Record extracts |

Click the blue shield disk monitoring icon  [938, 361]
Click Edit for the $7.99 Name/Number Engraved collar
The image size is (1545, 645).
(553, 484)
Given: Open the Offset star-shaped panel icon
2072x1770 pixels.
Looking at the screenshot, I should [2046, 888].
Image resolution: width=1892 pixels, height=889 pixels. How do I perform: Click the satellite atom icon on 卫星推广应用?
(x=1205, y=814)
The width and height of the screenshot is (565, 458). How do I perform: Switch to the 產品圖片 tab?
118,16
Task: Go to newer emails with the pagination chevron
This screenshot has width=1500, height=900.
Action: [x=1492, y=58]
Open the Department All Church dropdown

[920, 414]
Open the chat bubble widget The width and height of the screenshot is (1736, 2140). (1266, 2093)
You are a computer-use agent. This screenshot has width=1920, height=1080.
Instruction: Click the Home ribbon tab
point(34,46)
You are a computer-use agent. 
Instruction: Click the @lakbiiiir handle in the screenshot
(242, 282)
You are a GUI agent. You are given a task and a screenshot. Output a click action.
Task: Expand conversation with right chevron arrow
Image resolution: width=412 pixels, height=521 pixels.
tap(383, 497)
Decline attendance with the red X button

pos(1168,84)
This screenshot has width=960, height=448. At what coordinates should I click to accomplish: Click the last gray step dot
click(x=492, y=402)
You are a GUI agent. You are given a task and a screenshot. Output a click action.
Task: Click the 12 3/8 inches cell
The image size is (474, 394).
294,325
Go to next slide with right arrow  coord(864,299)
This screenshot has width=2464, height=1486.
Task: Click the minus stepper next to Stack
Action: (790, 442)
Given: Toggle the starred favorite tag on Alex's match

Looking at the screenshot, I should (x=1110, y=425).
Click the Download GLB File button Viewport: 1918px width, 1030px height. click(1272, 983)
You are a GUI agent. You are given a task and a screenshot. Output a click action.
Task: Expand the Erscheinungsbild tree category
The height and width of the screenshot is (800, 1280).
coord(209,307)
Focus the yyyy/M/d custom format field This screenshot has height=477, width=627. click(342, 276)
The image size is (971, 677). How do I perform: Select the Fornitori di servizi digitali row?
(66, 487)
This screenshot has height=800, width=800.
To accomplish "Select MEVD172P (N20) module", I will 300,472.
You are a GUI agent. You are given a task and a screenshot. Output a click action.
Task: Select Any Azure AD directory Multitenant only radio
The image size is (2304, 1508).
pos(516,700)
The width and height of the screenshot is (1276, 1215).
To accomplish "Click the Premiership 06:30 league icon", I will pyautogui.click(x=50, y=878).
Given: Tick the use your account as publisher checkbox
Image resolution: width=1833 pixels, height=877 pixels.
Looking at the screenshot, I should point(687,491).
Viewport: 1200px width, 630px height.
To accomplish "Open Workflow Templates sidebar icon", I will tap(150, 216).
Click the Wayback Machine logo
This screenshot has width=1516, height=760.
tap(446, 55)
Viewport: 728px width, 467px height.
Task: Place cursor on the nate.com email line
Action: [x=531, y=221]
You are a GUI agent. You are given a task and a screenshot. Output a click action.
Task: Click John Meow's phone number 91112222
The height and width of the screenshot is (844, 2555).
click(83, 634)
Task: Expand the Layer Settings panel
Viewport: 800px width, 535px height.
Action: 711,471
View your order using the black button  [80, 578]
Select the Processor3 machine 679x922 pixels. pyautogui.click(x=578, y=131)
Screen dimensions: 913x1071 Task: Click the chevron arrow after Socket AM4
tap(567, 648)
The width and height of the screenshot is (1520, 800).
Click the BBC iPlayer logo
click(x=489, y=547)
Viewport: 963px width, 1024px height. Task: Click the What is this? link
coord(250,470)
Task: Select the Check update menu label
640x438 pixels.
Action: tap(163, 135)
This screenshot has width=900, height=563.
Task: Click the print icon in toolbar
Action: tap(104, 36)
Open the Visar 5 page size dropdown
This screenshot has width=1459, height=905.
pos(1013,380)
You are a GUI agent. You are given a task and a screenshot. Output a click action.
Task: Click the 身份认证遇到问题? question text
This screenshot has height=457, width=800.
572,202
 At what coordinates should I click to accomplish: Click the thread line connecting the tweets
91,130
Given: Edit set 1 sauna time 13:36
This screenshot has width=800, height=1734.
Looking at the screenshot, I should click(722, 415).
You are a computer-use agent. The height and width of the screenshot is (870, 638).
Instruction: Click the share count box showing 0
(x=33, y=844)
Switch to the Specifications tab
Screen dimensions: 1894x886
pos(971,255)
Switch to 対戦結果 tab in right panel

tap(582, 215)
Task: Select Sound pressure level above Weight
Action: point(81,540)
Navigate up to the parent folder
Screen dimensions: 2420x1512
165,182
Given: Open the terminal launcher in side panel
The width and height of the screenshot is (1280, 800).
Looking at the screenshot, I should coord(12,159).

Directions for this task | Rewrite all the entries above, switching "computer-use agent" to "screen assistant" everywhere it appears and leaving everything else unchanged.

Complete output |
Click the blue shield disk monitoring icon  [938, 361]
Click Edit for the $7.99 Name/Number Engraved collar
The image size is (1545, 645).
(553, 484)
Given: Open the Offset star-shaped panel icon
2072x1770 pixels.
Looking at the screenshot, I should [2046, 888].
Image resolution: width=1892 pixels, height=889 pixels. How do I perform: Click the satellite atom icon on 卫星推广应用?
(x=1205, y=814)
The width and height of the screenshot is (565, 458). How do I perform: Switch to the 產品圖片 tab?
118,16
Task: Go to newer emails with the pagination chevron
This screenshot has width=1500, height=900.
Action: [x=1492, y=58]
Open the Department All Church dropdown

[920, 414]
Open the chat bubble widget The width and height of the screenshot is (1736, 2140). (1266, 2093)
You are a screen assistant. This screenshot has width=1920, height=1080.
Instruction: Click the Home ribbon tab
point(34,46)
You are a screen assistant. 
Instruction: Click the @lakbiiiir handle in the screenshot
(242, 282)
You are a GUI agent. You are given a task and a screenshot. Output a click action.
Task: Expand conversation with right chevron arrow
Image resolution: width=412 pixels, height=521 pixels.
tap(383, 497)
Decline attendance with the red X button

pos(1168,84)
This screenshot has width=960, height=448. At what coordinates should I click to accomplish: Click the last gray step dot
click(x=492, y=402)
You are a GUI agent. You are given a task and a screenshot. Output a click action.
Task: Click the 12 3/8 inches cell
The image size is (474, 394).
294,325
Go to next slide with right arrow  coord(864,299)
This screenshot has width=2464, height=1486.
Task: Click the minus stepper next to Stack
Action: (790, 442)
Given: Toggle the starred favorite tag on Alex's match

Looking at the screenshot, I should (x=1110, y=425).
Click the Download GLB File button Viewport: 1918px width, 1030px height. click(1272, 983)
You are a GUI agent. You are given a task and a screenshot. Output a click action.
Task: Expand the Erscheinungsbild tree category
The height and width of the screenshot is (800, 1280).
coord(209,307)
Focus the yyyy/M/d custom format field This screenshot has height=477, width=627. click(342, 276)
The image size is (971, 677). How do I perform: Select the Fornitori di servizi digitali row?
(66, 487)
This screenshot has height=800, width=800.
To accomplish "Select MEVD172P (N20) module", I will 300,472.
You are a GUI agent. You are given a task and a screenshot. Output a click action.
Task: Select Any Azure AD directory Multitenant only radio
The image size is (2304, 1508).
pos(516,700)
The width and height of the screenshot is (1276, 1215).
To accomplish "Click the Premiership 06:30 league icon", I will pyautogui.click(x=50, y=878).
Given: Tick the use your account as publisher checkbox
Image resolution: width=1833 pixels, height=877 pixels.
Looking at the screenshot, I should point(687,491).
Viewport: 1200px width, 630px height.
To accomplish "Open Workflow Templates sidebar icon", I will tap(150, 216).
Click the Wayback Machine logo
This screenshot has width=1516, height=760.
tap(446, 55)
Viewport: 728px width, 467px height.
Task: Place cursor on the nate.com email line
Action: [x=531, y=221]
You are a GUI agent. You are given a task and a screenshot. Output a click action.
Task: Click John Meow's phone number 91112222
The height and width of the screenshot is (844, 2555).
click(83, 634)
Task: Expand the Layer Settings panel
Viewport: 800px width, 535px height.
Action: 711,471
View your order using the black button  [80, 578]
Select the Processor3 machine 679x922 pixels. pyautogui.click(x=578, y=131)
Screen dimensions: 913x1071 Task: Click the chevron arrow after Socket AM4
tap(567, 648)
The width and height of the screenshot is (1520, 800).
Click the BBC iPlayer logo
click(x=489, y=547)
Viewport: 963px width, 1024px height. Task: Click the What is this? link
coord(250,470)
Task: Select the Check update menu label
640x438 pixels.
Action: tap(163, 135)
This screenshot has width=900, height=563.
Task: Click the print icon in toolbar
Action: tap(104, 36)
Open the Visar 5 page size dropdown
This screenshot has width=1459, height=905.
pos(1013,380)
You are a GUI agent. You are given a task and a screenshot. Output a click action.
Task: Click the 身份认证遇到问题? question text
This screenshot has height=457, width=800.
572,202
 At what coordinates should I click to accomplish: Click the thread line connecting the tweets
91,130
Given: Edit set 1 sauna time 13:36
This screenshot has width=800, height=1734.
Looking at the screenshot, I should click(722, 415).
You are a screen assistant. The height and width of the screenshot is (870, 638).
Instruction: Click the share count box showing 0
(x=33, y=844)
Switch to the Specifications tab
Screen dimensions: 1894x886
pos(971,255)
Switch to 対戦結果 tab in right panel

tap(582, 215)
Task: Select Sound pressure level above Weight
Action: point(81,540)
Navigate up to the parent folder
Screen dimensions: 2420x1512
165,182
Given: Open the terminal launcher in side panel
The width and height of the screenshot is (1280, 800).
Looking at the screenshot, I should coord(12,159).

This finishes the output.